11/07/2025
Meet LUCA, the ancient ancestor of every living thing on Earth
Billions of years ago, long before dinosaurs or even plants existed, a single microscopic organism lived in the depths of an ancient ocean. Scientists call it LUCA, the Last Universal Common Ancestor, and it’s believed to be the origin of all life on Earth. Every creature you know, from whales to humans to trees, can trace its lineage back to this one mysterious ancestor.
LUCA lived about 3.5 to 4 billion years ago, when Earth was a harsh, volcanic world filled with boiling seas and little oxygen. It wasn’t a single “first cell” in the way we imagine life beginning, but rather part of a thriving community of primitive microbes exchanging genetic material. Over time, LUCA’s descendants evolved into the three great domains of life we know today: bacteria, archaea, and eukaryotes (the group that includes all animals, plants, and fungi).
What makes LUCA so fascinating is that scientists have been able to reconstruct parts of its genetic code by comparing modern organisms’ DNA. The results suggest LUCA lived near hydrothermal vents on the ocean floor, surviving on gases like hydrogen and carbon dioxide, a true pioneer of extreme environments.
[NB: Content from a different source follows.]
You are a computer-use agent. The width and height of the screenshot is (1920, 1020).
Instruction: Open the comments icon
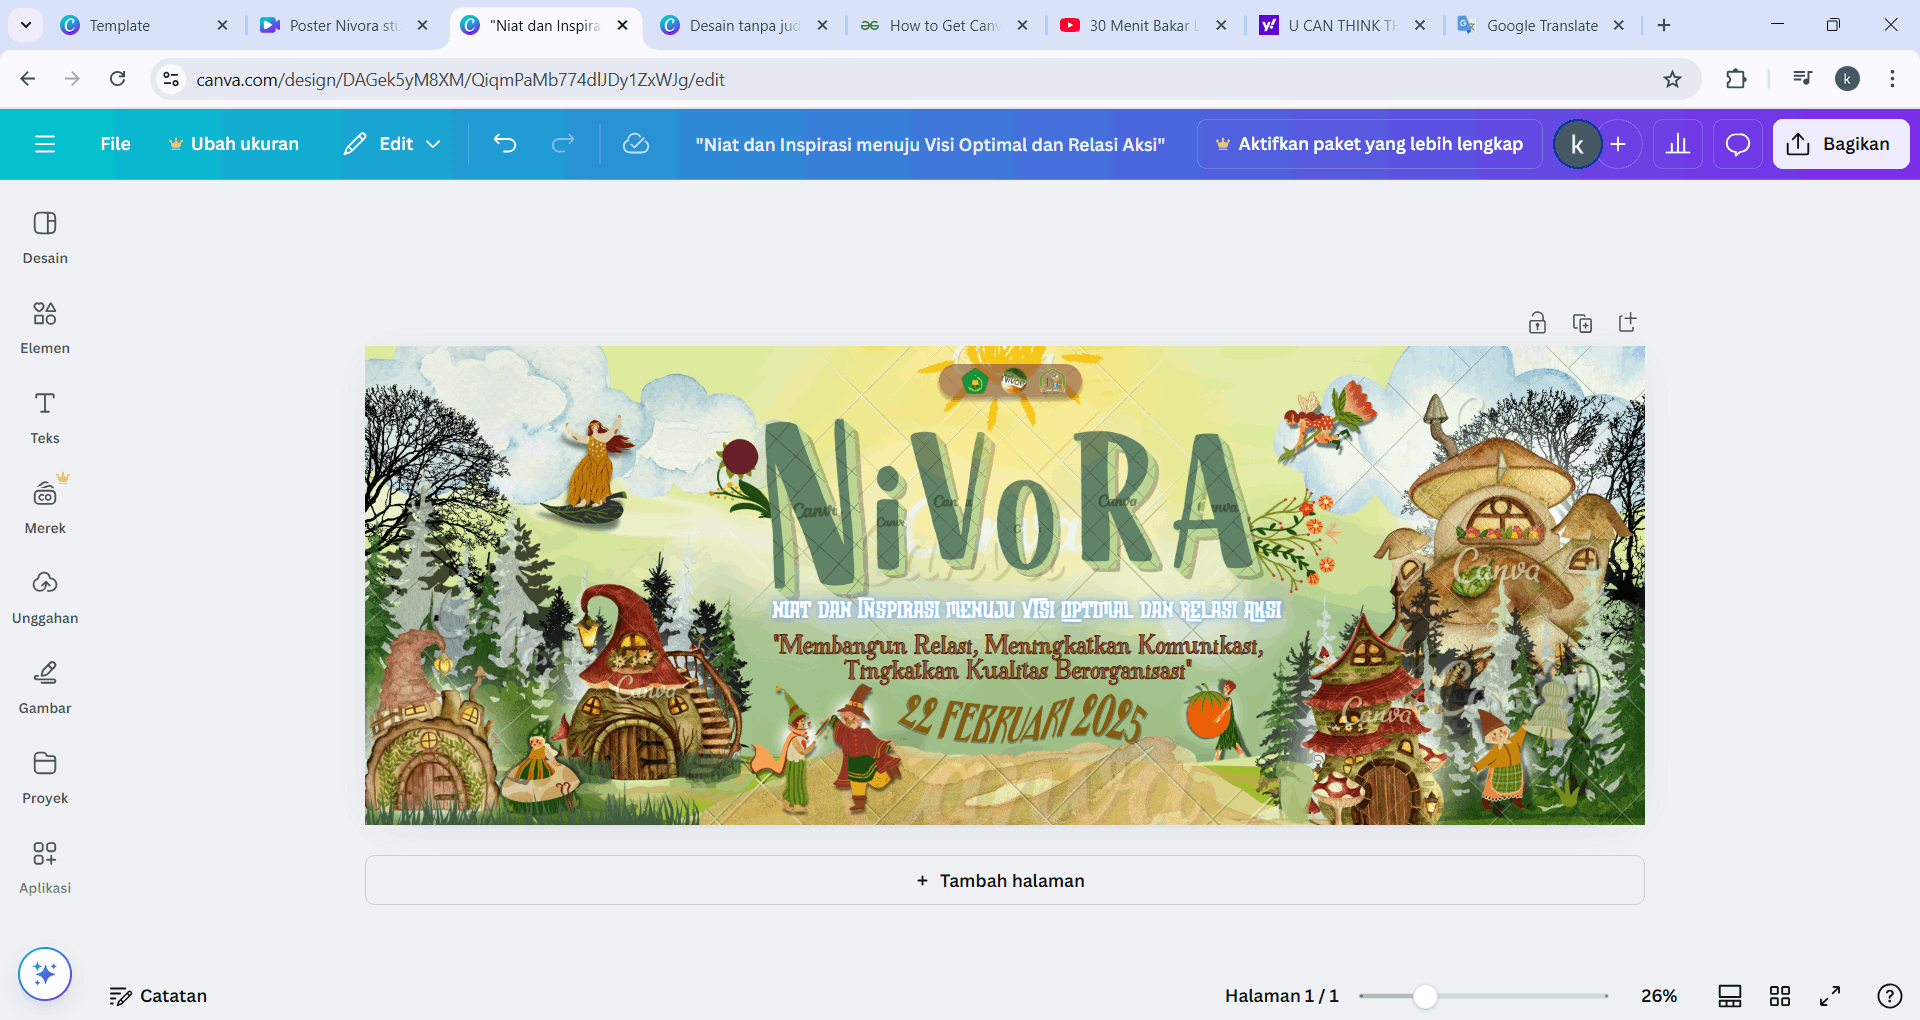[1737, 143]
This discovery doesn’t just explain where we come from, it reshapes how we understand life itself. LUCA’s resilience shows that life can thrive in conditions once thought impossible, offering clues about where we might find life beyond Earth, perhaps on icy moons like Europa or Enceladus, where similar hydrothermal vents may exist beneath their frozen oceans.
From one tiny ancestor, the entire tree of life grew, a reminder that every living thing on our planet is connected by a single ancient thread.